I still believe that the company will do very well, but I had to make a decision between staying with the company, drifting further away from my optimal career path, and possibly showing up one day to find the doors closed or starting now to look for another position in a very tough job market. I picked the second choice because that at least put my fate in my own hands. My leaving was in no way a vote of no confidence in the company. If I was still a single unmarried guy with no kids, I’d probably still be there.
I had been a part of the San Diego Biotech Network since shortly after I came to town, thanks to Mary’s engaging twitter presence and inclusive and generous demeanor, so I knew how hard it was going to be to find another job. I had seen many of the same people at the SDBN meetings, month after month. I began actively applying for positions, but at the same time I started thinking about other possible opportunities, and now I find myself with a variety of loose ends again.
Where to now?
I enjoy working a few hours a week with Mendeley, helping to make introductions between the academic community members who are looking for some solutions that Mendeley provides, and the Mendeley team who want to know what are the as-yet unmet needs of the academic community. As I’ve said before, I think these guys have the potential to transform how research is communicated and how scientists collaborate and there’s a good chance they’ll do just that.

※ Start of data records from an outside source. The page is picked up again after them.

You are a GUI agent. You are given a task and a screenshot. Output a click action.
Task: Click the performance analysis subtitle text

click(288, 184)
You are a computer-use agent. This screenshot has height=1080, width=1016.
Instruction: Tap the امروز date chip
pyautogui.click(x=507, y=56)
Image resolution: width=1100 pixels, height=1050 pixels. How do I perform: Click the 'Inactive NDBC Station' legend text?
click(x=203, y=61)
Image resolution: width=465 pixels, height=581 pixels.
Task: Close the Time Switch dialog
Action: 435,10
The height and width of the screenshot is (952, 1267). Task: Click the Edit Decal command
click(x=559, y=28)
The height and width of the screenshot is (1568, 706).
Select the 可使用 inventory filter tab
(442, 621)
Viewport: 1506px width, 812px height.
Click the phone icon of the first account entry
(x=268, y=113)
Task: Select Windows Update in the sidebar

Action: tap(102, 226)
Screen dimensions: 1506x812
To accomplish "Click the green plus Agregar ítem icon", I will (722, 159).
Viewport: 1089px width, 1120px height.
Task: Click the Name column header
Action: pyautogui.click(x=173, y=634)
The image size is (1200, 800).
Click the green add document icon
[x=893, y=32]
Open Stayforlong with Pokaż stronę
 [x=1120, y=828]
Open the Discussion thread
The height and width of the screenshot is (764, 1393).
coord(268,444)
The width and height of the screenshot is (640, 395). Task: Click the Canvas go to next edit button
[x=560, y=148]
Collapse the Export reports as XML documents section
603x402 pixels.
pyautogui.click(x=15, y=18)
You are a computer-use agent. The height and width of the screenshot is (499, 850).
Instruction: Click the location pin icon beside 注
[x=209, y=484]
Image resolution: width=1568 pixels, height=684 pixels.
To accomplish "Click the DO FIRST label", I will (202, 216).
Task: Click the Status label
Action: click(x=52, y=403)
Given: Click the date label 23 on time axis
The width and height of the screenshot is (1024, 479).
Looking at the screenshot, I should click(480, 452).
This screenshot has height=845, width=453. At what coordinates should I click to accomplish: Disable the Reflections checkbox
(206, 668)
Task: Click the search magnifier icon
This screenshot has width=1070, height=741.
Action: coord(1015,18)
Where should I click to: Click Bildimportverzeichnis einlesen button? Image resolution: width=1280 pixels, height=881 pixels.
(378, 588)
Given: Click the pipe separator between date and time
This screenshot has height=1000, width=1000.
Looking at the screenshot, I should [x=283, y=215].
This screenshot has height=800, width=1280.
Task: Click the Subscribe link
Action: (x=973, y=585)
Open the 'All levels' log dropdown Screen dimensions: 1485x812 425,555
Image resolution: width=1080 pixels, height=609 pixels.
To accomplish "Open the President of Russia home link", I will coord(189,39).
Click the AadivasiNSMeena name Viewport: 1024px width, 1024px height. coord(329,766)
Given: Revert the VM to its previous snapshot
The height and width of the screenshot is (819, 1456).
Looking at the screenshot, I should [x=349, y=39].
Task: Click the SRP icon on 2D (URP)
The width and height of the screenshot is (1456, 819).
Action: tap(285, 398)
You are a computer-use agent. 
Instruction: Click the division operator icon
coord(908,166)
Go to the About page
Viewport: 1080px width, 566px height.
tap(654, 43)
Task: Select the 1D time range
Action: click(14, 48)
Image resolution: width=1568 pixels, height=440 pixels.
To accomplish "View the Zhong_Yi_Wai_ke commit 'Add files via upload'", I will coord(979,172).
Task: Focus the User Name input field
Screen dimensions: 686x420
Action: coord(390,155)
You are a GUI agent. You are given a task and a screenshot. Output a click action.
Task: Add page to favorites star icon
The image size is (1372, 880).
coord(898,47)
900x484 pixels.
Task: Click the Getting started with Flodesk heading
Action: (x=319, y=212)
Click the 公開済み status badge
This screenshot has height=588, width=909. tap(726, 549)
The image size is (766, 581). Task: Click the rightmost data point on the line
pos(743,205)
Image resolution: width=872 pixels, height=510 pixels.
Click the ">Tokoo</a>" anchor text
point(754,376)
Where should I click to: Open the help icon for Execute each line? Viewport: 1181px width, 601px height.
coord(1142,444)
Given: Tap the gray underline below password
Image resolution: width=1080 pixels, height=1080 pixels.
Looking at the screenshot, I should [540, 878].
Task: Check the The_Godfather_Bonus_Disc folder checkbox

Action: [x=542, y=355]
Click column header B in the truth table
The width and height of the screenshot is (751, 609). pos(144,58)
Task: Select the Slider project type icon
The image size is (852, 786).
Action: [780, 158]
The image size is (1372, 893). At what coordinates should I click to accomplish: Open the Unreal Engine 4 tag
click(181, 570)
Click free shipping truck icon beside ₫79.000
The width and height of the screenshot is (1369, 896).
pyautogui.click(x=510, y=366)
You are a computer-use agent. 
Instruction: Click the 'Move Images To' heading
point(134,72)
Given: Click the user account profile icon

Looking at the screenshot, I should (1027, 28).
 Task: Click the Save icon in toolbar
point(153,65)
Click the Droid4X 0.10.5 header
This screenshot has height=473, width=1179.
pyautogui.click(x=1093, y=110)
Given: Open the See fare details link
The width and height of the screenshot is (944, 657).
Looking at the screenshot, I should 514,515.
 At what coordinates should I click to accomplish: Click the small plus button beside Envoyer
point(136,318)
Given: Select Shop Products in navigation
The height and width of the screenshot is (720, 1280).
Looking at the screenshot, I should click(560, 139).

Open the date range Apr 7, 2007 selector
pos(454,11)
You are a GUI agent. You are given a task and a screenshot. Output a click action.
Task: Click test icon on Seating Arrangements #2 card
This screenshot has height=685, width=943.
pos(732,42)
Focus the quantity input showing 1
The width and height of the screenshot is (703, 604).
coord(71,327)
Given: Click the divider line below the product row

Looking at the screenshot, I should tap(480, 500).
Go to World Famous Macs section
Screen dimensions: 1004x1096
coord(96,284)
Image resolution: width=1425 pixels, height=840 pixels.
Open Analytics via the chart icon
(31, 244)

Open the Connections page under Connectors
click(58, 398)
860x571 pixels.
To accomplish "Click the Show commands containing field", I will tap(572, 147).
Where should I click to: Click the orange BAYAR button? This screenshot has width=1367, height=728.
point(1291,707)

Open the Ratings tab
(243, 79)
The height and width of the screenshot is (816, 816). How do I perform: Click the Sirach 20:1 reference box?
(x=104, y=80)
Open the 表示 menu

I also enjoy writing about scientific and social issues, particularly ones brought up as the cultures of traditional publishing and the online open access web collide. I’ve had some offers to blog at various outlets and although I would love to take them all up, I can’t yet find a way to do that as more than just a hobby. There’s certainly enough interesting stuff going on around here that I could keep myself busy, though.
Last but certainly not least, I really enjoy doing research, and there’s a local company(should I say?) who has just started a project doing almost exactly what I did for my dissertation. I’ve spoken to people at the company and am currently trying to convince them they’d be crazy not to at least have me in for a talk. They’re large enough that they’re probably not going anywhere soon, yet small enough to give me the chance to be involved in some really groundbreaking work. Not to mention, they’ve assembled a fantastically talented team that I would love to be a part of.
So that’s where things lie at the moment. I have a PhD, I have two years of biotech industry experience, I write fairly well, I have a good number of connections in academia, in publishing, in research, and I’ll have a daughter pretty soon. Hopefully I’ll have a new job soon, too. It’s been quite a year.